Start of Provided material

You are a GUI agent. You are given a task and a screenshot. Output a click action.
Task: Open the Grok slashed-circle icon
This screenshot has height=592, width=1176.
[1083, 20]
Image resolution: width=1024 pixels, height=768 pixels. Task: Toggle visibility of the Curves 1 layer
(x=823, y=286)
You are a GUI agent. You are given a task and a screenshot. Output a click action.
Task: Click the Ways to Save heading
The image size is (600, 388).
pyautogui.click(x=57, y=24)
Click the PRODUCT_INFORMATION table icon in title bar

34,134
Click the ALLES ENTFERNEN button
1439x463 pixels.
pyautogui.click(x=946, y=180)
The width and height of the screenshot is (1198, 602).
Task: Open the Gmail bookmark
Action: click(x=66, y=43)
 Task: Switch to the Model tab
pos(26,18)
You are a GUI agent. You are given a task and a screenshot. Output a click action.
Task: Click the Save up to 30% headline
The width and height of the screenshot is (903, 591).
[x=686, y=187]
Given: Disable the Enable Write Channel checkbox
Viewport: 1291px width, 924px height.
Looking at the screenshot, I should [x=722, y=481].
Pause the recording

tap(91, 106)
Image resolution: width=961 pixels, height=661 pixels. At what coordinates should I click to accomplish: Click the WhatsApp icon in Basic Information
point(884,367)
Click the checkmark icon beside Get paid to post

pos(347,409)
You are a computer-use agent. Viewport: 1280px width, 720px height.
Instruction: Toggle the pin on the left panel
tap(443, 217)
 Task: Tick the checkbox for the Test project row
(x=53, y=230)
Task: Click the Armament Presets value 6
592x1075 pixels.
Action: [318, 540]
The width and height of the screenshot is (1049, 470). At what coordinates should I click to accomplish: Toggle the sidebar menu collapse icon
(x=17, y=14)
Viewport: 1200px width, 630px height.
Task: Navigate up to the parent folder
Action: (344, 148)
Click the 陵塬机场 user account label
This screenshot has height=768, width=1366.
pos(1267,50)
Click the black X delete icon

End of Provided material

What is being asked: Set down, exactly and completely, all of the material.

Output of the task:
You are a GUI agent. You are given a task and a screenshot. Output a click action.
Task: Open the Grok slashed-circle icon
This screenshot has height=592, width=1176.
[1083, 20]
Image resolution: width=1024 pixels, height=768 pixels. Task: Toggle visibility of the Curves 1 layer
(x=823, y=286)
You are a GUI agent. You are given a task and a screenshot. Output a click action.
Task: Click the Ways to Save heading
The image size is (600, 388).
pyautogui.click(x=57, y=24)
Click the PRODUCT_INFORMATION table icon in title bar

34,134
Click the ALLES ENTFERNEN button
1439x463 pixels.
pyautogui.click(x=946, y=180)
The width and height of the screenshot is (1198, 602).
Task: Open the Gmail bookmark
Action: click(x=66, y=43)
 Task: Switch to the Model tab
pos(26,18)
You are a GUI agent. You are given a task and a screenshot. Output a click action.
Task: Click the Save up to 30% headline
The width and height of the screenshot is (903, 591).
[x=686, y=187]
Given: Disable the Enable Write Channel checkbox
Viewport: 1291px width, 924px height.
Looking at the screenshot, I should [x=722, y=481].
Pause the recording

tap(91, 106)
Image resolution: width=961 pixels, height=661 pixels. At what coordinates should I click to accomplish: Click the WhatsApp icon in Basic Information
point(884,367)
Click the checkmark icon beside Get paid to post

pos(347,409)
You are a computer-use agent. Viewport: 1280px width, 720px height.
Instruction: Toggle the pin on the left panel
tap(443, 217)
 Task: Tick the checkbox for the Test project row
(x=53, y=230)
Task: Click the Armament Presets value 6
592x1075 pixels.
Action: [318, 540]
The width and height of the screenshot is (1049, 470). At what coordinates should I click to accomplish: Toggle the sidebar menu collapse icon
(x=17, y=14)
Viewport: 1200px width, 630px height.
Task: Navigate up to the parent folder
Action: (344, 148)
Click the 陵塬机场 user account label
This screenshot has height=768, width=1366.
pos(1267,50)
Click the black X delete icon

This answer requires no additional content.